--- START OF EXERCISE MATERIALS ---

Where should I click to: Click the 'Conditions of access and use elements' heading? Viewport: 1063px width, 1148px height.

--- END OF EXERCISE MATERIALS ---
--- START OF EXERCISE MATERIALS ---

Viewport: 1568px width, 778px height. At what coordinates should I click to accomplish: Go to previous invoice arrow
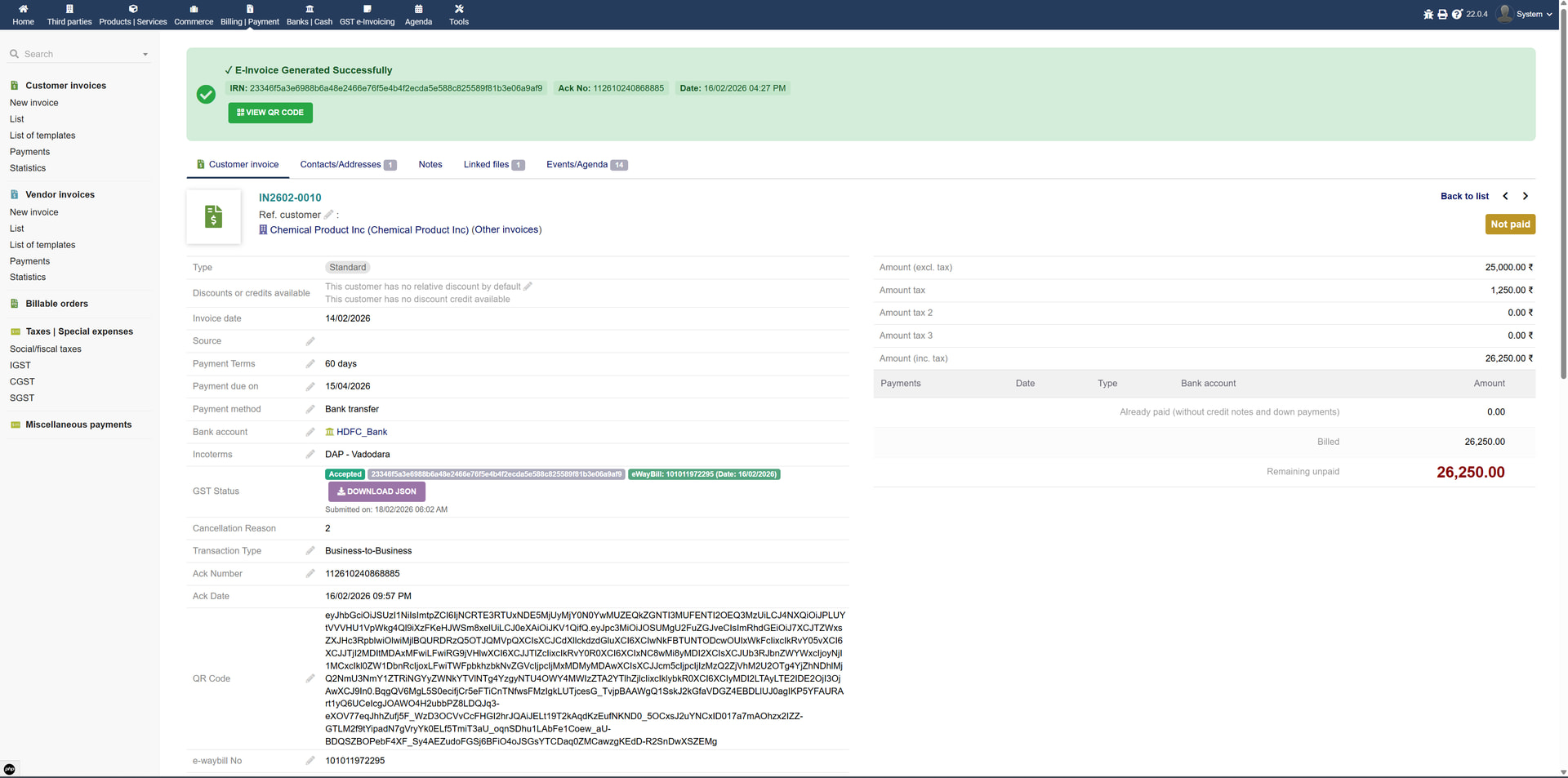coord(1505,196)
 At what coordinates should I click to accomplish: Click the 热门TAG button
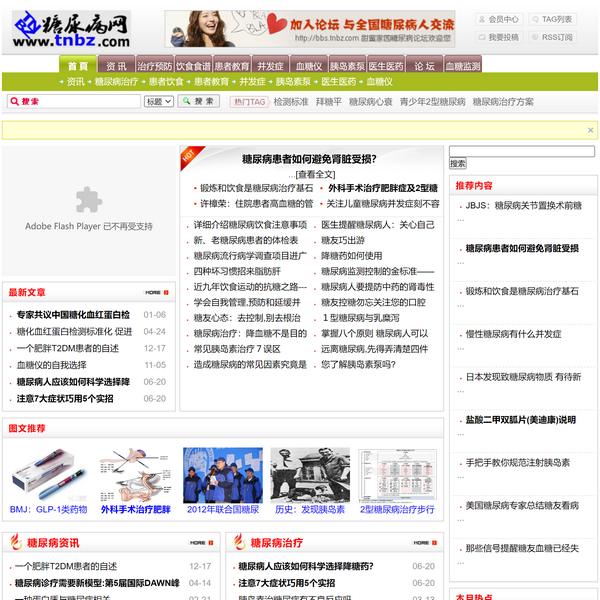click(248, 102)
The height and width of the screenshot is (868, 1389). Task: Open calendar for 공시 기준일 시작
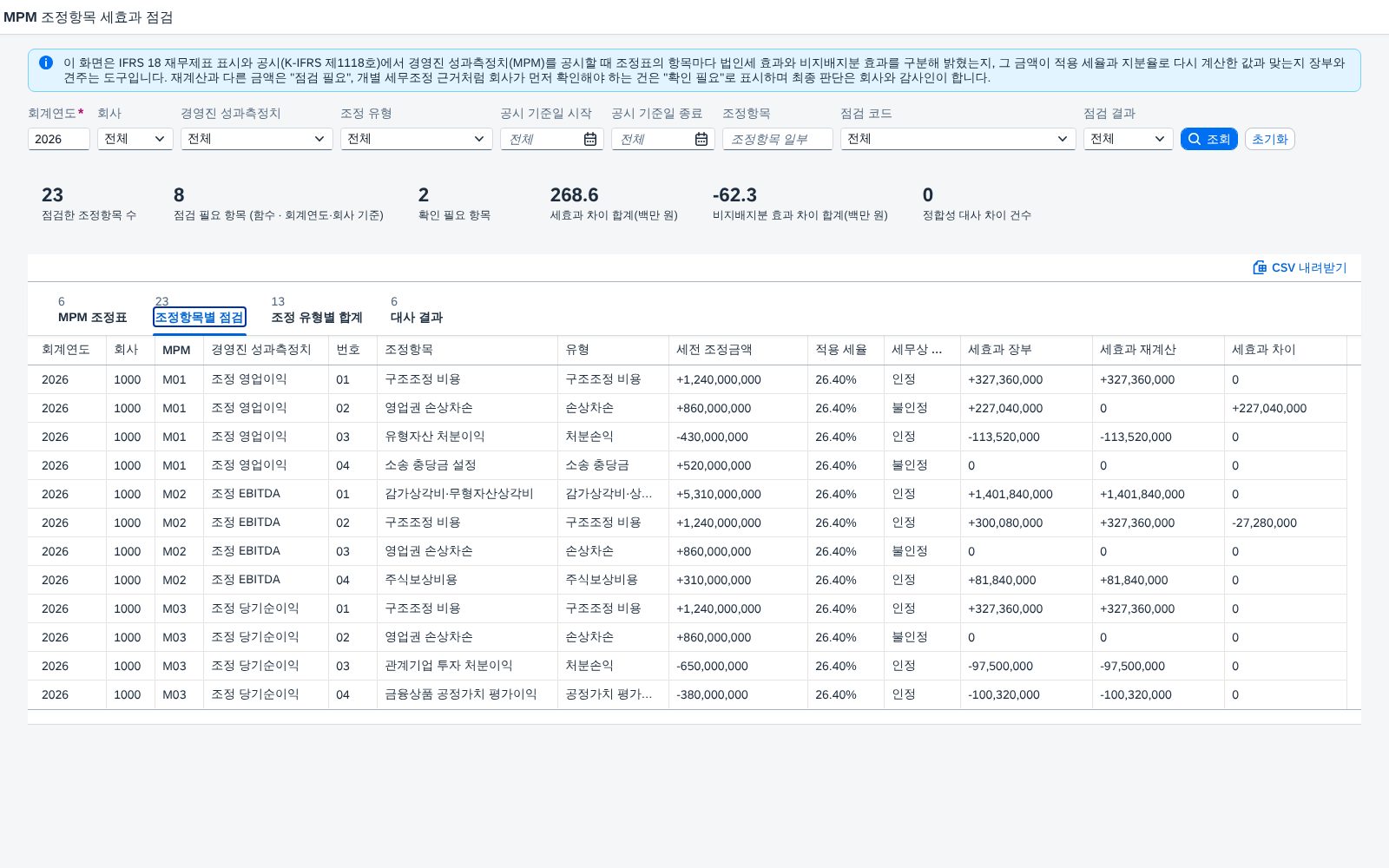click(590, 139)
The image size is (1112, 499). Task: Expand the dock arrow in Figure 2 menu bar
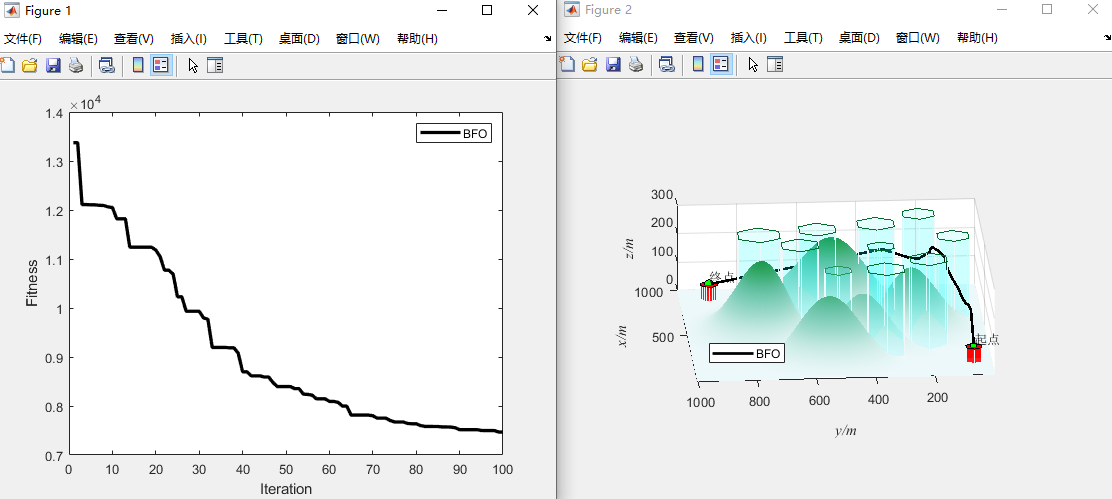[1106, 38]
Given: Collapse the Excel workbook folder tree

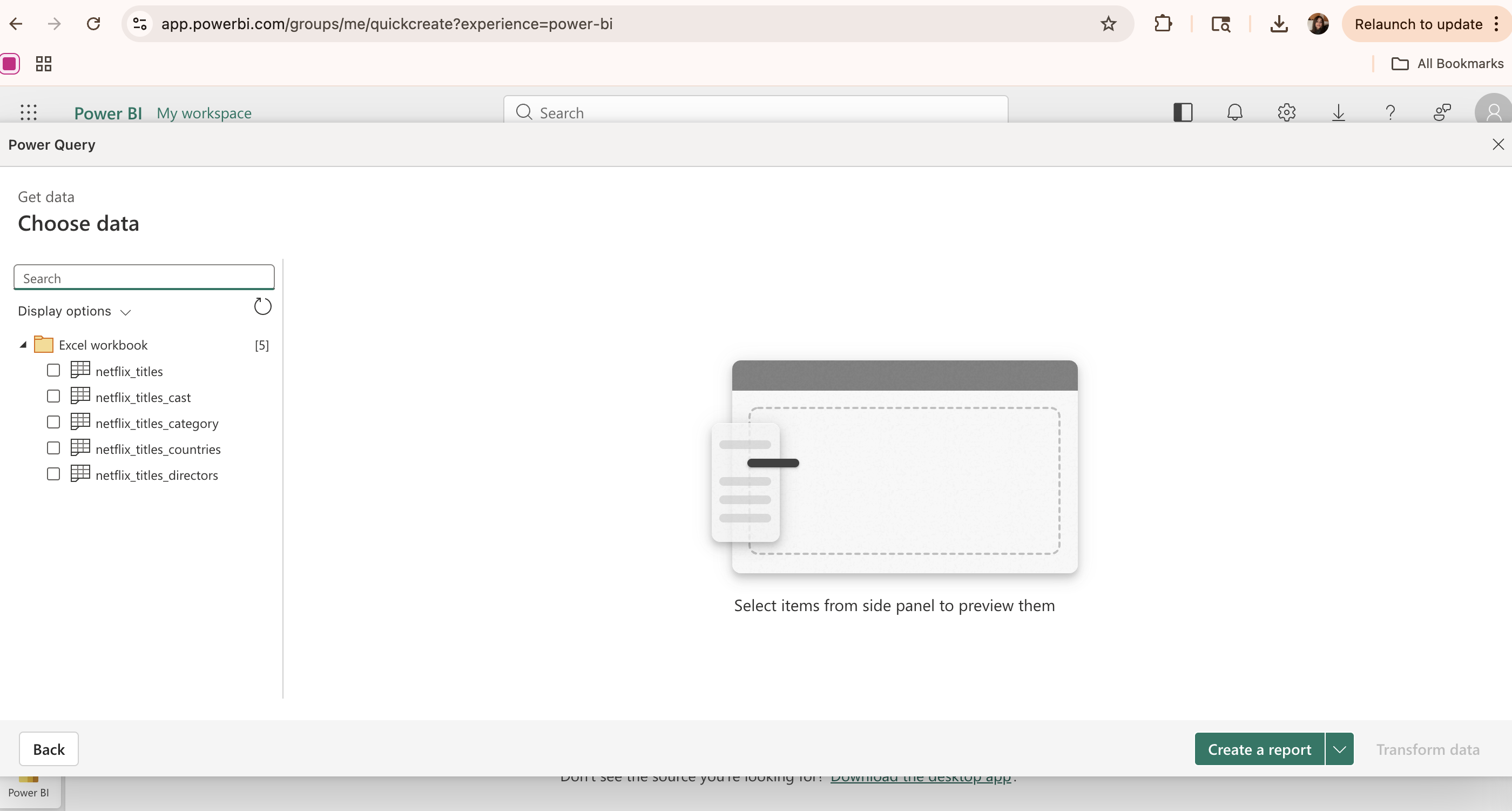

--- END OF EXERCISE MATERIALS ---
--- START OF EXERCISE MATERIALS ---

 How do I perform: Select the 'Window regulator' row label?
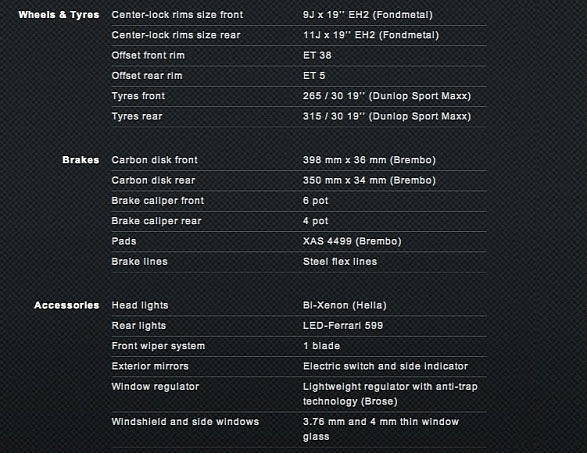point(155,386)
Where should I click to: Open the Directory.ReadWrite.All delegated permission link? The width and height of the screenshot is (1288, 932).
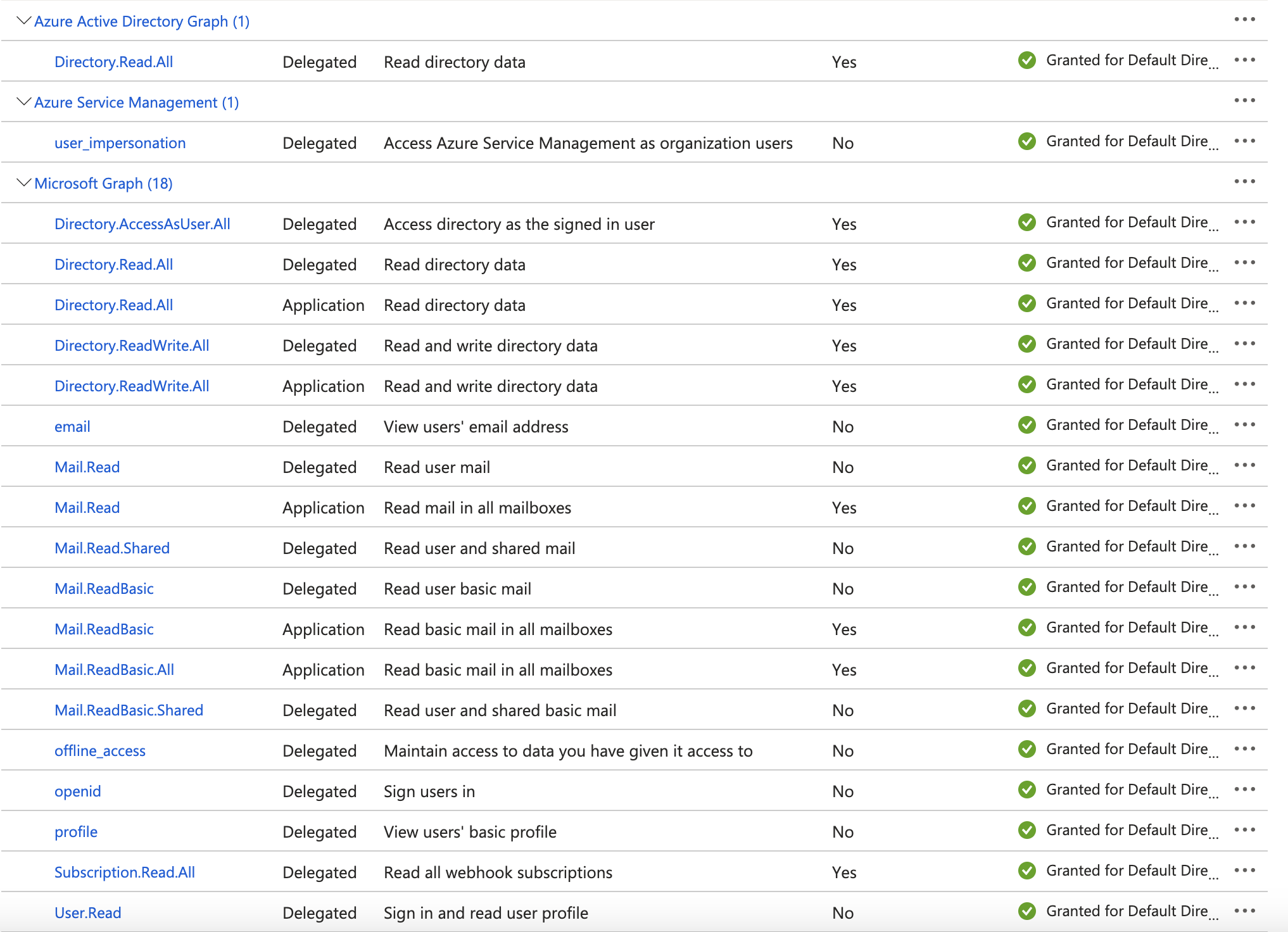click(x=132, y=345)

--- END OF EXERCISE MATERIALS ---

Find each line in the items above that contains the word "height", and copy those lines out in full.

Where should I click to: Click the 'Conditions of access and use elements' heading? Viewport: 1063px width, 1148px height.
Viewport: 1568px width, 778px height. At what coordinates should I click to accomplish: Go to previous invoice arrow
The height and width of the screenshot is (868, 1389). Task: Open calendar for 공시 기준일 시작
Where should I click to: Open the Directory.ReadWrite.All delegated permission link? The width and height of the screenshot is (1288, 932).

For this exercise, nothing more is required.